BEGIN Exercise data

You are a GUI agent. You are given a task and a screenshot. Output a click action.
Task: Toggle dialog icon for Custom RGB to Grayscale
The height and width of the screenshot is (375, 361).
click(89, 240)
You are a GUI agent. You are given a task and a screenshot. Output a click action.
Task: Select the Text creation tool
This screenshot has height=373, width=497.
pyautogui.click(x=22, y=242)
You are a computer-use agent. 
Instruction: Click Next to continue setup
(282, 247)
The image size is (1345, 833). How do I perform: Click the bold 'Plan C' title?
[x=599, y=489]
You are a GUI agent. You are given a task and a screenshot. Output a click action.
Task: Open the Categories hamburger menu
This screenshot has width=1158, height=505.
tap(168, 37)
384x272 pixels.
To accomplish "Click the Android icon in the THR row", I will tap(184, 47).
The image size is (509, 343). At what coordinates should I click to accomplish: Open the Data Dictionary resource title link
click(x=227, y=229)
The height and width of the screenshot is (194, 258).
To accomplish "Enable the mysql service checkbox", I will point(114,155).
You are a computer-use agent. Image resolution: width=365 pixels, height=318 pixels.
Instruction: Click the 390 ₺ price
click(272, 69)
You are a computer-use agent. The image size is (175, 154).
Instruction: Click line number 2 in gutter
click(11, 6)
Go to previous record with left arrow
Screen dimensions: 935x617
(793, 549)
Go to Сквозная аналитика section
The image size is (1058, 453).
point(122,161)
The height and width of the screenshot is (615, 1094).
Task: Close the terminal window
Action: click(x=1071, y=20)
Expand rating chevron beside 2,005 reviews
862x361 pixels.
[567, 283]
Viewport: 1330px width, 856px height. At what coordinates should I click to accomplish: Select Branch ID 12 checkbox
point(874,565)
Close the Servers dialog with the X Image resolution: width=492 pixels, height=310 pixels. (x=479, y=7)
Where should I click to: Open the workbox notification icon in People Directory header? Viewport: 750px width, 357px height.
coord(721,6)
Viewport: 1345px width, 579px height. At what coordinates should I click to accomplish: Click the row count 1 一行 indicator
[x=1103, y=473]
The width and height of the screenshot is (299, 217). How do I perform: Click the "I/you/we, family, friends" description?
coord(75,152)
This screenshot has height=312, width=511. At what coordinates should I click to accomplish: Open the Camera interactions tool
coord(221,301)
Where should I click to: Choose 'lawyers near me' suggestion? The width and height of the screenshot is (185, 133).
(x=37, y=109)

END Exercise data

* Task statement *
Copy all lines of the records in which the string "computer" can be found.

* Solved exercise *
You are a computer-use agent. 
You are a computer-use agent. Image resolution: width=365 pixels, height=318 pixels.
You are a computer-use agent. The image size is (175, 154).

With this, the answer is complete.